— Exercise goal —
Revise the stretch of entries from the line containing "Screen dimensions: 800x600" through the line containing "click(92, 817)" by replacing each occurrence of "screenshot" with "screen capture", keeping everything else identical. Reproduce only those lines.

********

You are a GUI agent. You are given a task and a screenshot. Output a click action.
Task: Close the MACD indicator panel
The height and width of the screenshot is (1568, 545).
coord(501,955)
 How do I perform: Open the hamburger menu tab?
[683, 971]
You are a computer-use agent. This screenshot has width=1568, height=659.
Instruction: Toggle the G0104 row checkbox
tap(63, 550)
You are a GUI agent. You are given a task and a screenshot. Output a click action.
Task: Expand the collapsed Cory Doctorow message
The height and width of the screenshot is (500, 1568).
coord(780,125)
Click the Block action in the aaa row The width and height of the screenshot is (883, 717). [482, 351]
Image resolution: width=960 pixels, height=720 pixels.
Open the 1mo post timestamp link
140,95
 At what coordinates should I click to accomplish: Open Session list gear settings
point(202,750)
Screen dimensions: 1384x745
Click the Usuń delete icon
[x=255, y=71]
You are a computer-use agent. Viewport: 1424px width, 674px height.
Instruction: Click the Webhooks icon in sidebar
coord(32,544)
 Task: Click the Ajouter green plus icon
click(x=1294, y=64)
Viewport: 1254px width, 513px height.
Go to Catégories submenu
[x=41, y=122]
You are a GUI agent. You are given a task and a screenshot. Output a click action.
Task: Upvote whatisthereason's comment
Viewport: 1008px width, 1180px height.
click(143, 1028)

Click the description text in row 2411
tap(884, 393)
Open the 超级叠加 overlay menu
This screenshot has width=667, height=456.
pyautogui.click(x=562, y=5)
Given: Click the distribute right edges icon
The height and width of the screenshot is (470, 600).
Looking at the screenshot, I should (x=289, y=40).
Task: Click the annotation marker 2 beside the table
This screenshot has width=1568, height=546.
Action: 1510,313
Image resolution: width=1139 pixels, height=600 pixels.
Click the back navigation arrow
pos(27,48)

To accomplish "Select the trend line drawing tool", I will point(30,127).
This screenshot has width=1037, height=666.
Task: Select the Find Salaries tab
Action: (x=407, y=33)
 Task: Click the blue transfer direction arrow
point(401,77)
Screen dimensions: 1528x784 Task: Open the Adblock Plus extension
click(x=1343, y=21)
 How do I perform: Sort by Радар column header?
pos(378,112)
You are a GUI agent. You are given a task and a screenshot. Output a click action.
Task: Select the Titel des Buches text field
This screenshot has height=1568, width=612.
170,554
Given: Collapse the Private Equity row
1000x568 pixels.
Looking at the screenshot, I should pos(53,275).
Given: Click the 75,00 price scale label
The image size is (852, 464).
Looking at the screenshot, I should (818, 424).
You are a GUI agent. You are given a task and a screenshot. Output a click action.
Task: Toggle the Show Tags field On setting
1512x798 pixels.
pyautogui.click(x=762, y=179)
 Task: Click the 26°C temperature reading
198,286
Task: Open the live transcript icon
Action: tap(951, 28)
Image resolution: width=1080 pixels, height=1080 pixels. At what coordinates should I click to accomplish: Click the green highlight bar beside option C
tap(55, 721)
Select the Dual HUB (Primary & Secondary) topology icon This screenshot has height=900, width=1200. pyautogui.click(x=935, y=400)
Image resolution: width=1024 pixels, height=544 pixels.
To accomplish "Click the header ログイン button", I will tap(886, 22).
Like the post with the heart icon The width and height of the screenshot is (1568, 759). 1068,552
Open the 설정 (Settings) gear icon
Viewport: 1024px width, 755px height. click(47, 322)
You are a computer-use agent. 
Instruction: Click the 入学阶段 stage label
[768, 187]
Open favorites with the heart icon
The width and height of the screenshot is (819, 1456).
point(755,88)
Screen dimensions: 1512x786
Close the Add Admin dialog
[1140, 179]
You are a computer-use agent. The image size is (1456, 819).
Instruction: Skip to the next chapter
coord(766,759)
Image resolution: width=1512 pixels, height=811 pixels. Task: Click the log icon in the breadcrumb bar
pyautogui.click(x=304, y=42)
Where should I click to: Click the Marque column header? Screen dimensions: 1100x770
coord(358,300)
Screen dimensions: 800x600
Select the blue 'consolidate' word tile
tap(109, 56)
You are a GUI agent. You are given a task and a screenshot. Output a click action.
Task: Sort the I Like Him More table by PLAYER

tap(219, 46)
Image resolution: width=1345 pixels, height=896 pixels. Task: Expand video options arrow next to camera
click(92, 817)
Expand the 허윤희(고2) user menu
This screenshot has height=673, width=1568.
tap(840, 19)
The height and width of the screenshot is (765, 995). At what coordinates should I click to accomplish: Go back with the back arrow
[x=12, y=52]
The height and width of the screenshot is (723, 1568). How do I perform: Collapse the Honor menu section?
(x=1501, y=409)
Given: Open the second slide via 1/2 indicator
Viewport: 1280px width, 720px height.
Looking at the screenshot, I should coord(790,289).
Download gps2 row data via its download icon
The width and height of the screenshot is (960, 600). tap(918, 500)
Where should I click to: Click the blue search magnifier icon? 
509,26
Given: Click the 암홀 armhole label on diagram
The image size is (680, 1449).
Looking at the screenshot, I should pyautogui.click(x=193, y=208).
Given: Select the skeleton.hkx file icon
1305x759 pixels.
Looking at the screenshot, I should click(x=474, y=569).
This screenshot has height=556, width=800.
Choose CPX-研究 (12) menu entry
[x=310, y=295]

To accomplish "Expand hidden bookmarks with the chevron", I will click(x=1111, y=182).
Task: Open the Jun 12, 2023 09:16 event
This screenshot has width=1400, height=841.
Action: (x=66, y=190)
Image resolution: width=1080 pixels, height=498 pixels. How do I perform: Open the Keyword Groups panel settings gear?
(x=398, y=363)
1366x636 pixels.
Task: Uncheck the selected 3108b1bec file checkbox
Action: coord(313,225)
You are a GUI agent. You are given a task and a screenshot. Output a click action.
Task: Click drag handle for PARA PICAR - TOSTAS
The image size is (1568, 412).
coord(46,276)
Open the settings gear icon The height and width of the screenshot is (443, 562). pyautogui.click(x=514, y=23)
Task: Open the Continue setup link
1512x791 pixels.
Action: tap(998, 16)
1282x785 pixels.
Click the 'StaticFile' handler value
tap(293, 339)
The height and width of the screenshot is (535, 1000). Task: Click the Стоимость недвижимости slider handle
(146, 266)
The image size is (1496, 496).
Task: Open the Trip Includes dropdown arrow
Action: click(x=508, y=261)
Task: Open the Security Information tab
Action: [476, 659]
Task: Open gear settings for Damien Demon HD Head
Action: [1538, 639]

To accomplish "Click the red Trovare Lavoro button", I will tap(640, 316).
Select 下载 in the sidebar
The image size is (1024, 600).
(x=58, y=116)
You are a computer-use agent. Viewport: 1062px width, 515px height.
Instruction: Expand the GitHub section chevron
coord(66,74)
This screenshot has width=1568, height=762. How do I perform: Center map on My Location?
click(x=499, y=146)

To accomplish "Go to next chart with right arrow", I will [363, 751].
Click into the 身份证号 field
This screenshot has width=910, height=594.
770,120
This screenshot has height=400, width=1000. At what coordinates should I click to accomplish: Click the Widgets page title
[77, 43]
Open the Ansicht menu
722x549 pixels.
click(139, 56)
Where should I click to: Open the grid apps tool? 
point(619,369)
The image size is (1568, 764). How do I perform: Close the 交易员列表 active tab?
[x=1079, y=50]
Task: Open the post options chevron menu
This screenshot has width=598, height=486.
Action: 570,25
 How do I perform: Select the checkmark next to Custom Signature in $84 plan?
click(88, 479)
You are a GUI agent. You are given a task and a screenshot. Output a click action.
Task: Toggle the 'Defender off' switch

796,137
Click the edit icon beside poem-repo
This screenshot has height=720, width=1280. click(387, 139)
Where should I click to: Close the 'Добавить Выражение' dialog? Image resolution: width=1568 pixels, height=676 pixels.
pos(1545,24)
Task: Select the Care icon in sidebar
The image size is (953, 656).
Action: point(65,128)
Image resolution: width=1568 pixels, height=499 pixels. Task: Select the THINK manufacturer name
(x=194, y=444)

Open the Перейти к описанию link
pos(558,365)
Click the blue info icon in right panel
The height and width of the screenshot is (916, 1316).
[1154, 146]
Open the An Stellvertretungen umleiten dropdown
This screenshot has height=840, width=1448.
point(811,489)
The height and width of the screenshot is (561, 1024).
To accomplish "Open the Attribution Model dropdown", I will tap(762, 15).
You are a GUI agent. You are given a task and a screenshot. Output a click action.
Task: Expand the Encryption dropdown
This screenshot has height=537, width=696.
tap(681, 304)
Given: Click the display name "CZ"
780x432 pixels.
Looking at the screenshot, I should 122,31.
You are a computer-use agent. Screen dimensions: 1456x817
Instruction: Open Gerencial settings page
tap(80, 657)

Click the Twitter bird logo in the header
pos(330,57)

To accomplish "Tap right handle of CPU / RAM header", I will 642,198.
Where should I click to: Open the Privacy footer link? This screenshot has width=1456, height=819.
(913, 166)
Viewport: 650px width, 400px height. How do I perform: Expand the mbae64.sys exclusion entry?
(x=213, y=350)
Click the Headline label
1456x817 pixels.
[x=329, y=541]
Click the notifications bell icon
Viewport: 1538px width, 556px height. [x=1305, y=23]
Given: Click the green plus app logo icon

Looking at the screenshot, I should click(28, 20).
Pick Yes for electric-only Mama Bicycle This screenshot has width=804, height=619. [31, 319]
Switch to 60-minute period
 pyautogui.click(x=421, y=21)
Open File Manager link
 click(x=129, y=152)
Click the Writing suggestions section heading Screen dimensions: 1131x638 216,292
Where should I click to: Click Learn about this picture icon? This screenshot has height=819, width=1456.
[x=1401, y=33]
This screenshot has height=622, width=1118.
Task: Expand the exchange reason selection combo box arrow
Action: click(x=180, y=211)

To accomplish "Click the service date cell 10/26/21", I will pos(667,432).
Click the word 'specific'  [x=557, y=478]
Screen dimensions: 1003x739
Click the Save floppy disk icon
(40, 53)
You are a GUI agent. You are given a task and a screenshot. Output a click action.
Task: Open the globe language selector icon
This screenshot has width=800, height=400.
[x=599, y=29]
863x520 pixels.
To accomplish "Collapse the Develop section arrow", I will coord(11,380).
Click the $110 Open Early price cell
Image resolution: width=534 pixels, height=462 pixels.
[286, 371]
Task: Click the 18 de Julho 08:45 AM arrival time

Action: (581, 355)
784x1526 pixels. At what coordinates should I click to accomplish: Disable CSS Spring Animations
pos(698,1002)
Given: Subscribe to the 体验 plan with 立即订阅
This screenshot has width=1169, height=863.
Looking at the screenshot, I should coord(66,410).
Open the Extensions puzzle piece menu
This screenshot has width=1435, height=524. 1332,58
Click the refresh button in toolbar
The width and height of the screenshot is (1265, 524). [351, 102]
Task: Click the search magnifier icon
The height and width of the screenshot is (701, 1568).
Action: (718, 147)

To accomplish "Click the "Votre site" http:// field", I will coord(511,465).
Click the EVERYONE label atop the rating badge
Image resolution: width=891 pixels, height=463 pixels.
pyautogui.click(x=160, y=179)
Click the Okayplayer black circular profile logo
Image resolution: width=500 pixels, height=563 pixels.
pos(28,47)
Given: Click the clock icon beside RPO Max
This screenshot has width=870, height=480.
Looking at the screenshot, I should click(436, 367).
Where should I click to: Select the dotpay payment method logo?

********

— Output for this exercise —
Screen dimensions: 800x600
Select the blue 'consolidate' word tile
tap(109, 56)
You are a GUI agent. You are given a task and a screen capture. Output a click action.
Task: Sort the I Like Him More table by PLAYER

tap(219, 46)
Image resolution: width=1345 pixels, height=896 pixels. Task: Expand video options arrow next to camera
click(92, 817)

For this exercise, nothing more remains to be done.